Under the Hood

Top Diet Secrets To Improve Mental Health

There are many factors that can affect your mood (and by extension, your health) for the day, and one of them is a surprise: the food you eat. To put it this way, your brain is like a car: put in the right "fuel", such as essential vitamins and minerals, and it will function properly, protecting it from oxidative stress, which results in the production of cell-damaging free radicals.

The same is true in the opposite: fill your brain with the wrong kind of "fuel", such as those found in processed and refined food, and it will adversely affect your mental health. Substances from this "fuel" are hard to remove if they reach the brain.

In other words, your brain is affected by the nutrient content of the food you eat. If the food consumed is rich in vitamins and minerals, it will function well if not better; otherwise, it will infect your brain with free radicals or inflammatory cells, contributing to brain tissue damage. What is interesting is that until now, this link between food and mood has not been fully acknowledged by the medical community. 

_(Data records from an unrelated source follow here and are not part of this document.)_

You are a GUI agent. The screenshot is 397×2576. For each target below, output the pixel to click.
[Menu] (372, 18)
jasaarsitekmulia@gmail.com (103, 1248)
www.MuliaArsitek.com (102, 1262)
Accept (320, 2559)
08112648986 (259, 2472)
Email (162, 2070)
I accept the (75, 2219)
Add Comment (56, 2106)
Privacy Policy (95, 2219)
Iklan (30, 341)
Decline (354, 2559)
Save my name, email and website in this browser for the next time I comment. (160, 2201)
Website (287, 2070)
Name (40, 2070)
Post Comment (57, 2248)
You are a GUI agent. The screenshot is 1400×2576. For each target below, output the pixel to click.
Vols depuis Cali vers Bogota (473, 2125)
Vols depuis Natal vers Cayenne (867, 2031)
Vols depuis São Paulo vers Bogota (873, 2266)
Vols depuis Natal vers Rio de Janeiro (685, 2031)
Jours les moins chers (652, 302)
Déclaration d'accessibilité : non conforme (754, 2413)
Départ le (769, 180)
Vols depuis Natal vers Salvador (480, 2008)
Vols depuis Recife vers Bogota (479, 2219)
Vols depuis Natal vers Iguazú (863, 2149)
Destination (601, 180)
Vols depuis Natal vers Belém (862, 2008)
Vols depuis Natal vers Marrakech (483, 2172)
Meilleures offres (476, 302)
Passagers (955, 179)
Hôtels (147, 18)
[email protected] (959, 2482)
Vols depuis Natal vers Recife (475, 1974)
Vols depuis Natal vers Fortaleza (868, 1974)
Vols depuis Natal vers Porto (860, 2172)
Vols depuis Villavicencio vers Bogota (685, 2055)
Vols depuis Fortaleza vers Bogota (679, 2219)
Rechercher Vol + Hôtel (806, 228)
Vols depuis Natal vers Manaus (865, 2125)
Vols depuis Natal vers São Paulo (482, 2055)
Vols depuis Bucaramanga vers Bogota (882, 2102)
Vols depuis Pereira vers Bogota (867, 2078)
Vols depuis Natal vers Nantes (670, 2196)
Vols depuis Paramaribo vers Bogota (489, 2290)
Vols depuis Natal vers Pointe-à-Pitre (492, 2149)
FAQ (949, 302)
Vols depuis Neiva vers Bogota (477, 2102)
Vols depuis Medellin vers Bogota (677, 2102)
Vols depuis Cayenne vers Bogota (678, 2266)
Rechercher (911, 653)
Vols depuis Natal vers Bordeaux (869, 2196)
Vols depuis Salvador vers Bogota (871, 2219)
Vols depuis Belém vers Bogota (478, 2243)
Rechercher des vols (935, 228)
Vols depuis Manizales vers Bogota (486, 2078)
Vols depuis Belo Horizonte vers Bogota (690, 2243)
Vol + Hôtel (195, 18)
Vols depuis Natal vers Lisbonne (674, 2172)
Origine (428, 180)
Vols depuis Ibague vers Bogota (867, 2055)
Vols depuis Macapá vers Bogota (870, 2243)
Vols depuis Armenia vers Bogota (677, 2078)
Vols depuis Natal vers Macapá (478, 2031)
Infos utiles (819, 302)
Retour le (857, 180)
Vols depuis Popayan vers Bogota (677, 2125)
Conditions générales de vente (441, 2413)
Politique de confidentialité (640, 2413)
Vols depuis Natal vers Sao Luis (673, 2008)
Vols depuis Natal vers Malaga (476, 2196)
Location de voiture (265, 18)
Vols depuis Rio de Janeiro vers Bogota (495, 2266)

Fortunately, this is where the growing field of nutritional psychiatry comes in. It finds that there are many consequences and correlations between not only what you eat, your mood and your lifestyle and behavior, but also the kinds of bacteria that live in your gut.

Dr. Uma Naidoo, psychiatrist, professional chef and founder of the first hospital-based nutritional psychiatry service in the United States, shared some top diet secrets for you to improve your mental health:

Eat Whole Food 

Instead of reaching for a box of fruit juice, try eating fruits (or vegetables) whole. One way to start is to eat five servings of fruits and vegetables daily, with the latter building up daily meals and adding fiber, vitamins and minerals to your diet with few calories if prepared healthily.  

Consume Berries 

Various berries such as strawberries, blueberries and even acai berries are packed with polyphenols that make them rich in antioxidants, decreasing the risk of certain diseases and cancers.

Drink Enough Water 

Naidoo said that to maintain hydration, it is best to drink enough water, preferably 8 to 13 times daily, with each glass having 8 ounces of water, according to recommendations from the Nutrition Source at the Harvard T.H. Chan School of Public Health.

Include Plant-Based Proteins 

Add plant-based food rich in essential proteins to your daily diet, meals and snacks. Examples of protein-rich plant-based food include chickpeas, beans, nuts and seeds.

Eat Anxiety-Reducing Food 

As part of a balanced meal plan, Naidoo suggested including magnesium-rich foods into your daily diet. Foods rich in magnesium include almonds, cashews, pumpkin seeds, black beans, spinach, lean poultry (e.g. chicken, turkey) and edamame.